Cavia è il nome scientifico che alla fine del Settecento lo zoologo tedesco Peter Simon Pallas diede a quel piccolo roditore che in italiano è conosciuto come porcellino d’India. A dire il vero questa prolifica famiglia di animali non è originaria della terra del Gange, ma dell’America meridionale, e infatti in inglese la cavia si chiama Guinea pig, probabilmente per una storpiatura del termine Guiana. Diciamo che, almeno linguisticamente, a questi simpatici animaletti è successo quello che è capitato ai nativi americani, che noi continuiamo ancora a chiamare indiani, per quell’antico errore di Cristoforo Colombo che voleva buscar el levante por el poniente. Prima della classificazione di Pallas in tedesco questo animale si chiamava soltanto Meerschweinchen, letteralmente piccolo maiale di mare, perché probabilmente la carne di questi animali serviva a sfamare gli uomini che compivano la traversata dell’oceano.
Le cavie, grazie alla loro prolificità, sono diventate nel corso dell’Ottocento e per tutto il Novecento gli animali su cui con più frequenza venivano fatti gli sperimenti scientifici, erano testati i nuovi farmaci ed erano valutate le risposte fisiologiche a degli stimoli. Questi piccoli animali sono stati i protagonisti sconosciuti e inconsapevoli dell’incredibile progresso scientifico di cui oggi tutti noi godiamo gli effetti, anche quando ne temiamo le possibili conseguenze e ne critichiamo i metodi (ad esempio per l’utilizzo delle cavie); e infatti questa parola è diventata di uso comune per indicare tutti gli animali – compresi gli uomini – oggetto di sperimentazione animale.
Grazie alla scoperta di alcuni quotidiani tedeschi abbiamo saputo che gli scienziati dell’università di Aquisgrana hanno testato gli effetti dei gas di scarico su una serie di persone, che avevano accettato consapevolmente di fare quel lavoro. Ora quel laboratorio non è più in attività e i responsabili delle più importanti case automobilistiche tedesche – destinatari di quei test – hanno recisamente smentito di sapere che erano state utilizzate cavie umane.

- - - -

Istruzioni
a) Riassumi in due frasi il testo sulla parola «cavia».
b) Ricopia dal testo sulla parola «cavia» il passo compreso tra «Grazie alla scoperta» e «utilizzate cavie umane.», estremi inclusi.

Estratto dei dati

- - - -

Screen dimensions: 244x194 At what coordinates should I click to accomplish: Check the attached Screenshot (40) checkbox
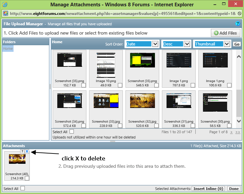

- - - -

Risposte
a) Il porcellino d'India, a cui lo zoologo Peter Simon Pallas diede alla fine del Settecento il nome scientifico Cavia, è originario dell'America meridionale e non dell'India, e in tedesco era prima chiamato soltanto Meerschweinchen. Per la sua prolificità, nell'Ottocento e nel Novecento la cavia è stata l'animale usato più spesso negli esperimenti scientifici, tanto che oggi la parola indica tutti gli animali oggetto di sperimentazione, uomini compresi, come le persone su cui l'università di Aquisgrana ha testato gli effetti dei gas di scarico.

b)
Grazie alla scoperta di alcuni quotidiani tedeschi abbiamo saputo che gli scienziati dell’università di Aquisgrana hanno testato gli effetti dei gas di scarico su una serie di persone, che avevano accettato consapevolmente di fare quel lavoro. Ora quel laboratorio non è più in attività e i responsabili delle più importanti case automobilistiche tedesche – destinatari di quei test – hanno recisamente smentito di sapere che erano state utilizzate cavie umane.